▶ Task to complete: Can you give the regression testing post again, from the part that opens with the words containing "We have migrated" through "take to fix.", with "email" changed to "message"?

▶ Source passage:
○ ○ ○ ○ ○
SQL Dumbass

Fighting dumbasses, one query at a time…

Regression Testing Should Not Be Optional

So, we spend this past weekend like most weekends, deploying changes to our production environment. In this case, we are migrating several databases from SQL 2000 to SQL 2005. These databases have been migrated from their corresponding dev and test boxes already, meaning we took the SQL 2000 dev version and brought it over to the SQL 2005 dev server, and did the same for test. So, this weekend, we go from “old prod” to “new prod”.

We have migrated many systems to date, and we have a process in place for migrations. At least, on our end there is a process. After our work is complete we pass the database back over the wall and (expect? assume?) that the developers will let us know if they find any issues.

So, we finish up on Saturday afternoon, about 3PM. On Sunday evening at 11:30PM we are sent an email saying that the application is not working. The queries are taking 12 minutes to run, and that they used to only take 2-3 seconds. The developer expects that with the new system and new hardware, everything should be running faster and wants to know what the problem is, and how long will it take to fix.

Okay then. Let’s take that query and run it in test. Wow. Eight minutes. How long did it take on the old test server? Just a few seconds? Okay then, what about dev? Well, it’s slow there too. Did you not see this when you were testing?

<Crickets chirping>

Apparently, due to differences in the environments, this particular team feels that testing is a waste of time. So, they would rather just go right to prod and fix things as they happen. Wait, that is not true. They would rather go to prod and DEMAND that someone fix their problems for them. Hard to believe that in this day and age, the idea of migrating from one version to another would not, in and of itself, warrant the running of the most basic of tests. How can anyone even begin to justify not testing when upgrading to a new version?

So, the developers want everything to work that same with no code changes. We do everything on our end and go back to say that code changes are going to be necessary. They want to know why and feel that “an in-house DBA should be able to solve this issue quickly”. Okay then, apparently you think you are not only the best at what you do, but now you are the person who can best decide what skills a DBA should and should not have.

The end result? Turns out the SQL 2005 optimizer is different than the SQL 2000 optimizer. Who knew? As a result, poorly written queries in SQL 2000 perform even worse on SQL 2005, and need to be rewritten. So, we take one, rewrite it a bit, and get it to under one second. Meanwhile, the developer is asking us to generate a showplan in XML from the SQL 2000 box so that he can force the optimizer to choose the correct plan.

Simply priceless.

Why Code Review?

A colleague stops by to tell me their web app is running slow, some days are slower than others. I know the app a little bit and also know that he is right, it is slow in spots. So, I offer to take a look. I happen to know of a few stored procedures it uses, so i execute them and return results immediately. After poking around a bit more, I decide to fire up profiler and tune the settings to make certain only my connection is being traced.

Then, I go to the page that is causing the problem. The trace shows…nothing.
○ ○ ○ ○ ○
▶ Material supplied:
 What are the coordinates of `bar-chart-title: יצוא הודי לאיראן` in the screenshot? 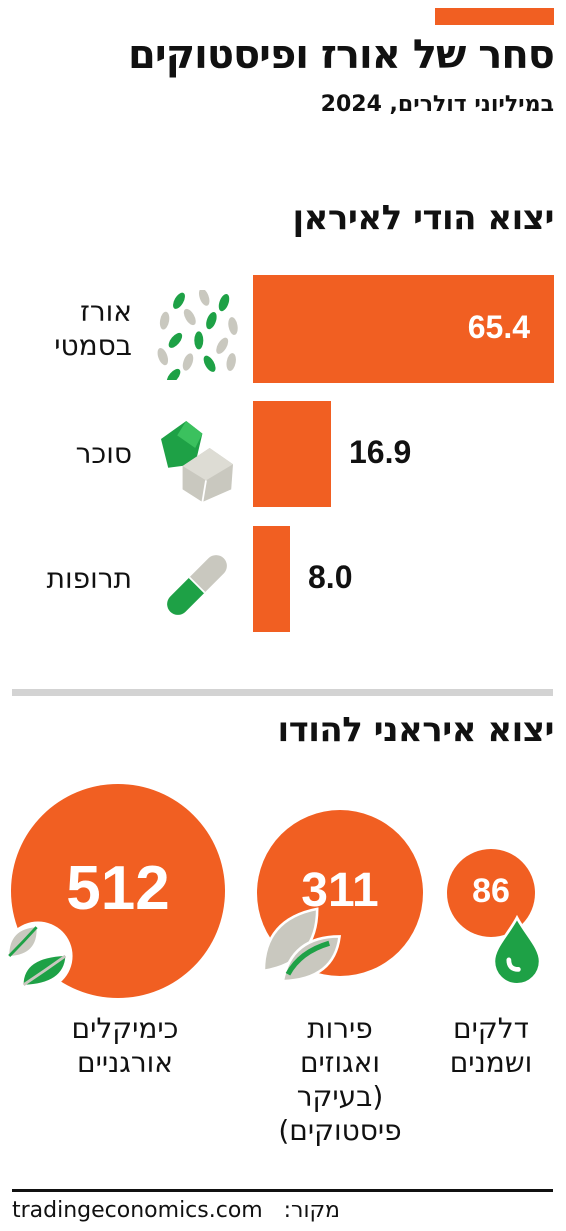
○ ○ ○ ○ ○
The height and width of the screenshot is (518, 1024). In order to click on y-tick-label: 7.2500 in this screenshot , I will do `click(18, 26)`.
○ ○ ○ ○ ○
▶ Solved exercise:
We have migrated many systems to date, and we have a process in place for migrations. At least, on our end there is a process. After our work is complete we pass the database back over the wall and (expect? assume?) that the developers will let us know if they find any issues.

So, we finish up on Saturday afternoon, about 3PM. On Sunday evening at 11:30PM we are sent an message saying that the application is not working. The queries are taking 12 minutes to run, and that they used to only take 2-3 seconds. The developer expects that with the new system and new hardware, everything should be running faster and wants to know what the problem is, and how long will it take to fix.